Of course, many humans hope for some sort of immortality through brain scans and subsequent mind uploads into virtual realities or a virtual paradise or maybe into robots.
a physically conceivable idea discussed by science fiction novels since the 1960s. I think the first novel of that kind was Simulacrum 3, 1964. However, to compete in rapidly evolving AI ecologies, uploaded human minds will eventually have to change
Beyond recognition, becoming something very different and non-human in the process.
giving in to succumbing to all these temptations that you have in such a virtual paradise to become something that has not only two eyes but millions of eyes and sensors and actuators. So traditional humans won't play a significant role in the spreading of intelligence across the universe. I don't think they will.

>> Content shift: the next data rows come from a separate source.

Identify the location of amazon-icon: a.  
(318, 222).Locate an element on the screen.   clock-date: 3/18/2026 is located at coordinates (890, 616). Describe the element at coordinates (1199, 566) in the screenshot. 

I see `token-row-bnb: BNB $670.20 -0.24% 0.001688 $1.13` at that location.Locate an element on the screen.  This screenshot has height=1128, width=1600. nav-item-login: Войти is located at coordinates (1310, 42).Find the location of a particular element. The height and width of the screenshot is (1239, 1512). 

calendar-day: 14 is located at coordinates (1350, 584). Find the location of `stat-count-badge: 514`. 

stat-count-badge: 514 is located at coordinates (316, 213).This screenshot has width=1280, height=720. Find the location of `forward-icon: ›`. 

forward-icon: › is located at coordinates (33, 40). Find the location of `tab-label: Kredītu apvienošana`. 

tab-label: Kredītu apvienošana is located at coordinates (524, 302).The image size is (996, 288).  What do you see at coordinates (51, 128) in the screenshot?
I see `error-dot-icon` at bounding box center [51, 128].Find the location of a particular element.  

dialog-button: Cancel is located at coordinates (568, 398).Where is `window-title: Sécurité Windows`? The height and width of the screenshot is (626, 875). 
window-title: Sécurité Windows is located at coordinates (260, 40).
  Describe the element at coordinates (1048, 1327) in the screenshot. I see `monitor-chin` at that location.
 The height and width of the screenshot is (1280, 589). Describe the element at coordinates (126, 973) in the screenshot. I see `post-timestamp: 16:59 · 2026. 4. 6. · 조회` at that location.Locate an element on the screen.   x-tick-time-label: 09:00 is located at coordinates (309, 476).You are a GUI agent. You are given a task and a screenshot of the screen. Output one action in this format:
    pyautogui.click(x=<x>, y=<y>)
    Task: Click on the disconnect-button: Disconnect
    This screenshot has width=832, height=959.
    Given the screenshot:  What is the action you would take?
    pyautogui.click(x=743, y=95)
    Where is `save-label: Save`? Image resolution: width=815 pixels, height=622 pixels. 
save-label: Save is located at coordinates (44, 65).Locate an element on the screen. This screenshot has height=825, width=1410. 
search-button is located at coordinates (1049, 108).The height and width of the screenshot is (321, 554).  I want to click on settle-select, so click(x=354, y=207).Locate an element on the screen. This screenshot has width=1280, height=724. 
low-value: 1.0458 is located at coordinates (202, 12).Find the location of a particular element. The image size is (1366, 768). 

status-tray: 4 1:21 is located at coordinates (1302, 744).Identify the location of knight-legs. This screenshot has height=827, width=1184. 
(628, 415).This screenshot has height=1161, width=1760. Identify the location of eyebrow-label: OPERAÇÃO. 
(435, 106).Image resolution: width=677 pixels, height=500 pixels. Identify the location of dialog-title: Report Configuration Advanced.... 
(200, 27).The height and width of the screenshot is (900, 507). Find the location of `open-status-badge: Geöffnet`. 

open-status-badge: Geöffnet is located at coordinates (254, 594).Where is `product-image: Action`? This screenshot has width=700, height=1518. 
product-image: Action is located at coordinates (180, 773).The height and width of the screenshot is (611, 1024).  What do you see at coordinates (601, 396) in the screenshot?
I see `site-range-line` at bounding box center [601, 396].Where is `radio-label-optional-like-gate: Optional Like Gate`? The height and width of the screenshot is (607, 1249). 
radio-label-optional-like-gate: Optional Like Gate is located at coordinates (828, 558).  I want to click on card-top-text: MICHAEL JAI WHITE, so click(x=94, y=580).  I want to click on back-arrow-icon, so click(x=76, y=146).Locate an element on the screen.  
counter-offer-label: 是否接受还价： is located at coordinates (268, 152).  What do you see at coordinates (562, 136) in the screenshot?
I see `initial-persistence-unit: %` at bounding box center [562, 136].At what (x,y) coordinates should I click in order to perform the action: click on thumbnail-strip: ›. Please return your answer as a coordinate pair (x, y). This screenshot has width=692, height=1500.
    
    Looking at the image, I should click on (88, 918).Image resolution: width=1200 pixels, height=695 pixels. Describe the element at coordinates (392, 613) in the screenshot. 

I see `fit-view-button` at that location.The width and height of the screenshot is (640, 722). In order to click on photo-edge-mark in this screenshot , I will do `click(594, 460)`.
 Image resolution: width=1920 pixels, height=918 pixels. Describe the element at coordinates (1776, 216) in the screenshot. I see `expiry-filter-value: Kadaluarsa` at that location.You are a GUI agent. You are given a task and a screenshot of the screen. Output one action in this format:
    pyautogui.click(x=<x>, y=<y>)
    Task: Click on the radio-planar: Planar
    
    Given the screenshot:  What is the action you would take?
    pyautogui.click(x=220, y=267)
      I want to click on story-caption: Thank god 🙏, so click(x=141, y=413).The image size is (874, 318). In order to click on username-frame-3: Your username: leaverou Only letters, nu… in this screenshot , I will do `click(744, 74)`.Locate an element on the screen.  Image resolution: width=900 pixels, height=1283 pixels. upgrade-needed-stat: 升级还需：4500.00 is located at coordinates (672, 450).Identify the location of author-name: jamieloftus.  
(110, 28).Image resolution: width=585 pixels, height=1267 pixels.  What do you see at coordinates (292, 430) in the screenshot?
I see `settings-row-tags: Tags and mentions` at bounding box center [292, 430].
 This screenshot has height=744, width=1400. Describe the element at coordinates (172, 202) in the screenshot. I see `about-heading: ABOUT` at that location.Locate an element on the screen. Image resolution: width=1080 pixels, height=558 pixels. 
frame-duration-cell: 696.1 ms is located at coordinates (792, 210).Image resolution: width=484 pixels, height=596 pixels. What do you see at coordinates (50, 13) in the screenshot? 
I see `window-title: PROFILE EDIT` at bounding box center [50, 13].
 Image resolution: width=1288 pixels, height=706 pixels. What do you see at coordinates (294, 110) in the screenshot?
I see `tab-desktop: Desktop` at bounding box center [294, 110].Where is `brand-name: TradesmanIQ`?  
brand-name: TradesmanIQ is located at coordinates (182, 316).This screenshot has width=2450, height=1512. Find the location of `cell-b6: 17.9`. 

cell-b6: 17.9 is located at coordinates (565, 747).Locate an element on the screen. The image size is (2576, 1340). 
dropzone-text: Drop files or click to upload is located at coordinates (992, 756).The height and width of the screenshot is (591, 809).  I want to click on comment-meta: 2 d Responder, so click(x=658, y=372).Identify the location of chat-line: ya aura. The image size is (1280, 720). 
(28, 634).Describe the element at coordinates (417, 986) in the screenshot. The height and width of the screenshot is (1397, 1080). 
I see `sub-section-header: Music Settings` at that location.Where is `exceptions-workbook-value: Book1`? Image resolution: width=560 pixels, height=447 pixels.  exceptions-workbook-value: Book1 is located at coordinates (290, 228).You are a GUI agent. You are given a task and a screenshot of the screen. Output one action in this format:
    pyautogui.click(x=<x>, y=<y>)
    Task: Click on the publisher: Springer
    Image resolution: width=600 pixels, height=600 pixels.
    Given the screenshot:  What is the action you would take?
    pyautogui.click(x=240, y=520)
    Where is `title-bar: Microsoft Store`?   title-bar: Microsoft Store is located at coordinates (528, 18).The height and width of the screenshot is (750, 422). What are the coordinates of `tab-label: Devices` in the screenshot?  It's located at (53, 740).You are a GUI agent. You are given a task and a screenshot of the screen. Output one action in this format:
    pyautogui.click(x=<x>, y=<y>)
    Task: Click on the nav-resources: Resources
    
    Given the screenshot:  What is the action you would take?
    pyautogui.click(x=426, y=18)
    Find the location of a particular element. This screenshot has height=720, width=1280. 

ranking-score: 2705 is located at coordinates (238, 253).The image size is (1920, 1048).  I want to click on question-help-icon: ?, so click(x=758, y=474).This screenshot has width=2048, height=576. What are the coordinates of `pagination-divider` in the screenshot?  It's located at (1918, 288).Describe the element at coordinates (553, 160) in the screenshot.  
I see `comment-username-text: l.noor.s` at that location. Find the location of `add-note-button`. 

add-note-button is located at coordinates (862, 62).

One thing that concerns me is, I mean, David Chalmers, for example, he put forward this idea that the fundamental substrate of the universe might be information, which is really interesting, but in a way,
It also led him to say that certain structural patterns of information processing, so certain dynamics, give rise to consciousness and give rise to minds. And when you take this kind of substrate independence view, it levels the playing field of moral status. So one thing that worries me is if we adopt this view, then
Couldn't you just make the argument that AIs potentially could have a higher moral status than us if indeed they have more complex information processing than us? Many science fiction authors of the previous century, from Stanislav Lem to Isaac Asimov,
have described AIs and superhuman robots whose moral status is obviously higher than the one of their human counterparts and protagonists. And this has been a popular idea, at least in science fiction. Generally speaking, moral values have changed a lot across time and populations.
Certain moral values have survived for a while because they gave a temporary evolutionary advantage to beings and societies who adopted them. However, evolution isn't over and the universe is still young. So it sounds like you've got an all-encompassing view of the universe, life and everything.
Indeed, in 1997 I wrote my first paper about this: "What is the simplest explanation of our universe?" Since 1997 in my secret life as a digital physicist I have published on the very simple
asymptotically fastest, optimal, most efficient way of computing all logically possible universes, all computable universes, including ours. As long as there is no evidence that our universe is not computable, we stick with this assumption. So at the moment we don't have any physical evidence against this.
This was a generalization of Everett's many worlds theory of physics. But now it's more general in the sense that you have all kinds of different universes with different physical and computable laws. Now any great programmer, great programmer with any self-respect should use this optimal method to create and master all logically possible computable universes.
thus generating us as byproducts and generating many histories of deterministic computable universes, many of them inhabited by observers like ourselves. And due to certain properties of the asymptotically optimal method,
And there's one. Many people don't know there's one, but there's one. At any given time in this all-encompassing computational process, most of the universes computed so far that contain yourself will be due to one of the shortest and fastest programs that computes you. And this little insight allows for making highly non-trivial and encouraging predictions about
Our future about your future. Jürgen, this has been amazing. Do you have any final messages for the MLST audience? Yes, don't worry. In the end, all will be good. Touch wood. Jürgen, it's been an absolute honor to have you on the show. It's been a dream of mine to do this in the flesh. And I really appreciate you coming on. Thank you so much. That's very kind of you to say that. And it was a great pleasure for me. Thank you.